Prior studies have shown that the prevalence of depression and anxiety in LGBTQ+ adolescents is 58% and 73%, respectively, and nearly half of these youth seriously considered suicide in 2022. Importantly, prior studies have shown that higher rates of mental health problems in LGBTQ+ youth are not due to identity itself, but rather caused by the fear, shame, discrimination, and victimization youth face from society because of their identity.

Ample evidence suggests the important role played by a supportive family, yet these prior findings were based on nonclinical samples.
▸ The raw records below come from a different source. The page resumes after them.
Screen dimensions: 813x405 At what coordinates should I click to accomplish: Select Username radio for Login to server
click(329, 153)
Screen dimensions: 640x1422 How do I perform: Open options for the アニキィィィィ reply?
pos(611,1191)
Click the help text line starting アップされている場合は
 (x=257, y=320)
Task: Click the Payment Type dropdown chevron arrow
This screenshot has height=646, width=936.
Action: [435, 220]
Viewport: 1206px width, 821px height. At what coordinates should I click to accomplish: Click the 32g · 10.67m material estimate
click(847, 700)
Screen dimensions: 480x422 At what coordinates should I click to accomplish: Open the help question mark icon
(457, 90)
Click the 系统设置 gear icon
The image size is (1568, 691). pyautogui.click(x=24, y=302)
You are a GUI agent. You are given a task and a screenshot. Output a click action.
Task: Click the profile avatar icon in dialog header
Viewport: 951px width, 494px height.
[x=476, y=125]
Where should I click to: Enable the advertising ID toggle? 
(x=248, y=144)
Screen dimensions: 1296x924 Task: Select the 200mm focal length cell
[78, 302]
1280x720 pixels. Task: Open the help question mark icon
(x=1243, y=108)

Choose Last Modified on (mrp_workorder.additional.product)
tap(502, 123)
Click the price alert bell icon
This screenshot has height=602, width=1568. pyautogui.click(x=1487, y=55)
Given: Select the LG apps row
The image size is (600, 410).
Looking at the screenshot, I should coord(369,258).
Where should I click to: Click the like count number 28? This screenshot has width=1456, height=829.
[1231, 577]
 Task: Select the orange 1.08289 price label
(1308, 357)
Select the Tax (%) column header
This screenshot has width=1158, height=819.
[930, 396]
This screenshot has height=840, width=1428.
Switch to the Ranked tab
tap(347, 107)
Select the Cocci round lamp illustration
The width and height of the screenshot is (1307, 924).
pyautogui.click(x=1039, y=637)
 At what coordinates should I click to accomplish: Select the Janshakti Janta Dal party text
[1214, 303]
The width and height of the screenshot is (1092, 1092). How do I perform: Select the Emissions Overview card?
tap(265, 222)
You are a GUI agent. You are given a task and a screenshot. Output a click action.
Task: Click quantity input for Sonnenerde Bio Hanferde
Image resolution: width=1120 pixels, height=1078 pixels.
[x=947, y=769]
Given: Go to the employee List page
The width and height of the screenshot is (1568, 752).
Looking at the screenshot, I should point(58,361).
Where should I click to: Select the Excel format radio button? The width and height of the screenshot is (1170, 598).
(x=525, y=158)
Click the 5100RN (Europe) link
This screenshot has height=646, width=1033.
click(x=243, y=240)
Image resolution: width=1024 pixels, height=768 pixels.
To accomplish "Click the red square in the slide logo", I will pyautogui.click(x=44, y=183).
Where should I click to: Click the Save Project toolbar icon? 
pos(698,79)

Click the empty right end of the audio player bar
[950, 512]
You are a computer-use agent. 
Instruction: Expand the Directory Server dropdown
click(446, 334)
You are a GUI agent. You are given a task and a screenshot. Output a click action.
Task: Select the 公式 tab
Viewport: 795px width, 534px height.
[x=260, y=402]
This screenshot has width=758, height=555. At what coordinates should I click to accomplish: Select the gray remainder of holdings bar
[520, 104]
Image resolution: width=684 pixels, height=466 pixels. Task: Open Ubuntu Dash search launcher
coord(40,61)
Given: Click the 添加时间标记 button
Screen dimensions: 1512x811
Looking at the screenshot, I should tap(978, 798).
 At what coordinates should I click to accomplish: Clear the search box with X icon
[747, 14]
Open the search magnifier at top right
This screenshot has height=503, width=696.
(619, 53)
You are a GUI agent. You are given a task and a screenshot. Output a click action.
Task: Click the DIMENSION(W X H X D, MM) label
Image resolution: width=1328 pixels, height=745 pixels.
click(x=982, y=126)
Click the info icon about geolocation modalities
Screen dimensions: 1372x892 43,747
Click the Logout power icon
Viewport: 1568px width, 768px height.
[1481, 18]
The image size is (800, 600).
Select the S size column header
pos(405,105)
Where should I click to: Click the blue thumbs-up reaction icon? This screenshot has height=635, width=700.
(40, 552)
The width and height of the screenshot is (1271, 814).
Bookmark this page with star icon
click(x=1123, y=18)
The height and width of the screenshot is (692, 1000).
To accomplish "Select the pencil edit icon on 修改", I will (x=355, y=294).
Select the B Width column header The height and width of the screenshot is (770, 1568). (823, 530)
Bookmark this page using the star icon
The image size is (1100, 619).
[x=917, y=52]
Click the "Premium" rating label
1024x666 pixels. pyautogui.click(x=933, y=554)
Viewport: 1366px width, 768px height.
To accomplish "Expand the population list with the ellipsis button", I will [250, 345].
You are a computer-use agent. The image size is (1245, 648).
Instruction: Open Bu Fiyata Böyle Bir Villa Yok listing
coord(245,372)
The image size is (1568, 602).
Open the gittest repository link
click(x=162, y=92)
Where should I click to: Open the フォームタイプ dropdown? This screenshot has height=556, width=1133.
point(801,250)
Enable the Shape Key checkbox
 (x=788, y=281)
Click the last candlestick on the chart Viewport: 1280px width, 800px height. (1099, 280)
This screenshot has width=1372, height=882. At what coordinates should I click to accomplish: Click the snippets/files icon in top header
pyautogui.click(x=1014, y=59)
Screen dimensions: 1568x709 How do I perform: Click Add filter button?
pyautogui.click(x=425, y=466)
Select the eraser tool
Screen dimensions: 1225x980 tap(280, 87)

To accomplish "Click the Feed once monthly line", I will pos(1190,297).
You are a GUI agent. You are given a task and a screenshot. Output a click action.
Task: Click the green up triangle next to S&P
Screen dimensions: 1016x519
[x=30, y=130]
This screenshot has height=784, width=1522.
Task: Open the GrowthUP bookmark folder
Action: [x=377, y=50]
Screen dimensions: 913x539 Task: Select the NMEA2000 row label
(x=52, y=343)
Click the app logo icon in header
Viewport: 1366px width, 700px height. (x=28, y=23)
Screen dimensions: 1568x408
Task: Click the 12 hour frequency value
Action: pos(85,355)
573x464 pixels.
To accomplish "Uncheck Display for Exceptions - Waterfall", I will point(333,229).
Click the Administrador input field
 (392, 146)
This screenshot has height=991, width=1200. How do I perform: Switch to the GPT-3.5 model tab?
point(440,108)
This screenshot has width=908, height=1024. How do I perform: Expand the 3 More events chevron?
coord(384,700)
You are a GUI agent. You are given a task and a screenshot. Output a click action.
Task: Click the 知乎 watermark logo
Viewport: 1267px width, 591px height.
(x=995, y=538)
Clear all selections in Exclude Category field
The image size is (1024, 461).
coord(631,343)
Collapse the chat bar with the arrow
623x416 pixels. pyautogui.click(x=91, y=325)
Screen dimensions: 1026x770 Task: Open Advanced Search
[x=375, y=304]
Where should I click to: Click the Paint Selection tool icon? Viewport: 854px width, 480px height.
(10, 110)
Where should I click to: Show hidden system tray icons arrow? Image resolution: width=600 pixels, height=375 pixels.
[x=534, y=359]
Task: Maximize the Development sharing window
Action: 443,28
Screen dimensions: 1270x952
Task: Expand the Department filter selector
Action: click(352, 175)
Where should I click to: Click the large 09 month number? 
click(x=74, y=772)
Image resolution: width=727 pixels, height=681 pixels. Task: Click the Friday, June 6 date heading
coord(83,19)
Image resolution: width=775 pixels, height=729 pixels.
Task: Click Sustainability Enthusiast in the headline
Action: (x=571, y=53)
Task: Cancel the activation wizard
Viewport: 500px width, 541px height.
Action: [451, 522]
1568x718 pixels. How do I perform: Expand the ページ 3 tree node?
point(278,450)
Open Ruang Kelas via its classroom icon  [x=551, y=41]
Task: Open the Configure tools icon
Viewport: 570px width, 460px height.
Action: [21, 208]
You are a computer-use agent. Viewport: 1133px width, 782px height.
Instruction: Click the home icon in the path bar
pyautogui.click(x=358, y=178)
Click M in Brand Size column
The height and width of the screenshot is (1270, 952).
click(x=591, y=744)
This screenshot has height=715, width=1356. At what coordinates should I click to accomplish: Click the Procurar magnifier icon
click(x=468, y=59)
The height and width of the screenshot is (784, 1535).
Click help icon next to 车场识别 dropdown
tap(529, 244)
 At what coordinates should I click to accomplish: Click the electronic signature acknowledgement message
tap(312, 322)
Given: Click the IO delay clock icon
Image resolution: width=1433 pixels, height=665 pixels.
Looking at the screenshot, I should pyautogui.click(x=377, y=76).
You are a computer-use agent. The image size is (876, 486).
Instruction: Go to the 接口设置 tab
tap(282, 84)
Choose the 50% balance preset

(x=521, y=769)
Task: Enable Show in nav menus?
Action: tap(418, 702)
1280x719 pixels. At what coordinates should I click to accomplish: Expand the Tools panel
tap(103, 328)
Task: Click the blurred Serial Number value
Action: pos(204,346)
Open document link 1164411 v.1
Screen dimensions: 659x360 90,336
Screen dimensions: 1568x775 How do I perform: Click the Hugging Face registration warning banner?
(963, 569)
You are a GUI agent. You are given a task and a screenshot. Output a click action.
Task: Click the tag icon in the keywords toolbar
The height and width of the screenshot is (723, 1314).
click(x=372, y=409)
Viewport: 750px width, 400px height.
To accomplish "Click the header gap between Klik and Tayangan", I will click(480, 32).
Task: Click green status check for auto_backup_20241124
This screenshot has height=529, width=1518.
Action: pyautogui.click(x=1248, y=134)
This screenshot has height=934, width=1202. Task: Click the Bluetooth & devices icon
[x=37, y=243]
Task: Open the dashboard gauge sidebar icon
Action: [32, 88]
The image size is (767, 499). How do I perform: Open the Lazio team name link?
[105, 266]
In this study, researchers wanted to accurately measure the impact of family support, as these findings could help guide important discussions among teens, their families and pediatricians in routine clinical visits.

"Brief health screeners are incredibly valuable for clinicians because they empower patients to report on what they are experiencing and help facilitate better discussions during appointments," said study author Joey Whelihan, MD, an adolescent medicine fellow at CHOP and a member of PolicyLab at CHOP. "This is critical for LGBTQ+ youth as it provides them with a safe and comfortable environment to discuss mental health and provide pediatricians an opportunity to develop appropriate health interventions."

In this study, researchers utilized The Adolescent Health Questionnaire, developed and piloted by the Possibilities Project (TPP), which consists of pediatricians, researchers at Clinical Futures, and technology experts at CHOP. Utilizing evidence-based screening tools, this pre-visit questionnaire helps promote discussion about certain adolescent-focused topics, identifies which adolescents may benefit from further intervention, and expedites the visit to focus on key topics. The study population included 60,226 adolescents between the ages of 13 and 19 who completed the questionnaire between February 2022 and May 2023. Of those, 9,936 were LGBTQ+ (16.4%), 15,387 (25.5%) were Black, and 30,296 (50.0%) were assigned female at birth.

The study found that LGBTQ+ youth had higher average depression scores on the Patient Health Questionnaire-9 Modified for Teens (PHQ-9-M) than non-LGBTQ+ youth (5 vs 1) and a much higher prevalence of suicidal thoughts compared with their peers (15.8% vs 3.4%) and were more likely to have attempted suicide. While most youth reported parent and caregiver support, fewer LGBTQ+ youth reported parental support, including discussion of strengths and listening to feelings. However, LGBTQ+ youth who reported parental support saw lower rates of depression and suicidal thoughts and significantly reduced rates of attempted suicide.

"This study builds upon our understanding of the prevalence of depression and suicide among LGBTQ+ youth. As pediatric health systems, we need broader efforts to train pediatricians to provide affirming care and increase funding for nurse navigators and social workers to facilitate more frequent follow-up for youth with depression," said senior study author Sarah M. Wood, MD, MSHP, an Adolescent Medicine specialist and member of Clinical Futures at CHOP. "However, this study clearly shows how important a supportive family can be in improving mental health for these teens. Healthcare systems should strongly consider integrating family-based interventions as an important factor in achieving health equity for LGBTQ+ youth."

This study was supported by grant P30 AI045008 from the Penn Center for AIDS Research, Career Development Award K23MH119976 from the National Institute of Mental Health and the Possibilities Project of Children's Hospital of Philadelphia.

DelFerro et al, "The Role of Family Support in Moderating Mental Health Outcomes for LGBTQ+ Youth in Primary Care" JAMA Pediatr. Online July 1, 2024. DOI: 10.1001/jamapediatrics.2024.1956.